Antes mesmo de o dia raiar, o então secretário de Justiça e Polícia Civil, Nilo Batista, já tinha certeza de que havia sido uma ação de policiais conhecidos como ?Cavalos Corredores?, em referência à truculência com que entravam nas favelas. O motivo teria sido uma vingança contra a morte de quatro policiais militares, do 9.º BPM (Rocha Miranda), assassinados em 28 de agosto, durante uma operação irregular na Praça Catolé do Rocha, em Vigário Geral, alguns deles integrantes dos ?Cavalos Corredores?, como o sargento Ailton Benedito Silva.

A invasão à favela teria sido planejada durante o enterro dos policiais. Encapuzados e fortemente armados, os assassinos, divididos em grupos, fecharam os acessos à favela e praticaram a maior chacina da história da cidade. Foram duas horas de tiros e terror. Uma família inteira foi dizimada, inclusive uma jovem de 15 anos, por ter visto o rosto de um dos assassinos.

As suspeitas sobre os policiais começaram logo após a chacina. Uma semana depois, 16 policiais já estavam presos. Nas casas dos PMs, a polícia encontrou munição, capuzes, luvas e toucas do tipo ninja.
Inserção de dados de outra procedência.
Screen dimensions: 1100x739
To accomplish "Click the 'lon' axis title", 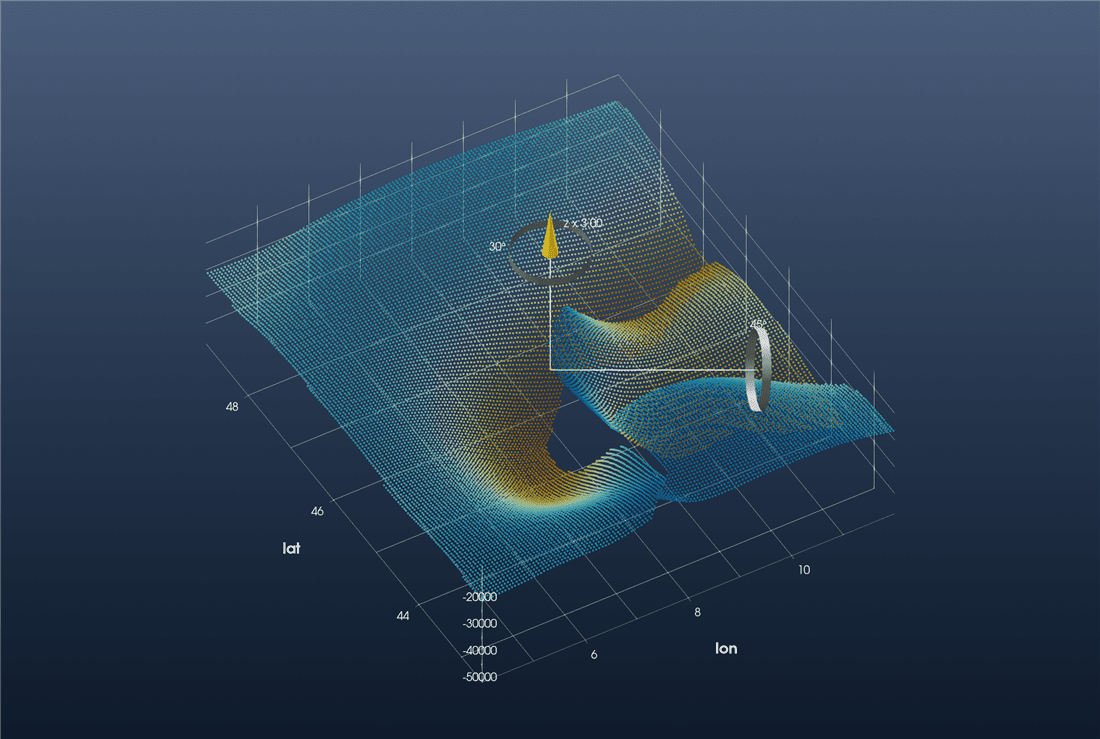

Foi preso também o informante da polícia Ivan Custódio Barbosa de Lima, que conhecia toda a estrutura do bando, formado por policiais militares e civis. Com medo de morrer, Ivan contou tudo o que sabia sobre seus ex-comparsas, revelando detalhes de vários outros crimes, entre homicídios e extorsões, praticados por eles.

Dos 52 PMs denunciados pelo Ministério Público, apenas sete foram condenados. Dois réus, o policial civil Jonas Lourenço da Silva e o ex-PM Willian Alves, chegaram a ser absolvidos quando da sentença de pronúncia, mas desembargadores da 4.ª Câmara Criminal revogaram a decisão, a pedido dos promotores José Muiño Filho, Marcos Chut e Maurício Assayag.

Ainda na prisão, alguns réus se uniram para tentar provar que eram inocentes. Para tanto, gravaram, escondidos, fitas com depoimentos de outros acusados contando quem havia participado da chacina, como ela fora planejada e como acontecera. Essa nova versão foi sendo confirmada, com os álibis se desfazendo, adulterações em livros de policiais militares descobertas, a mecânica do crime delineada e a participação de outros policiais foi denunciada. Ao mesmo tempo, álibis apresentados pelos réus que se dizem inocentes foram também confirmados.

A partir das revelações gravadas nas fitas, a polícia chegou a outros envolvidos. Mais 19 pessoas foram denunciadas em novo processo, que passou a se chamar Vigário II, sendo 18 como participantes diretos na chacina.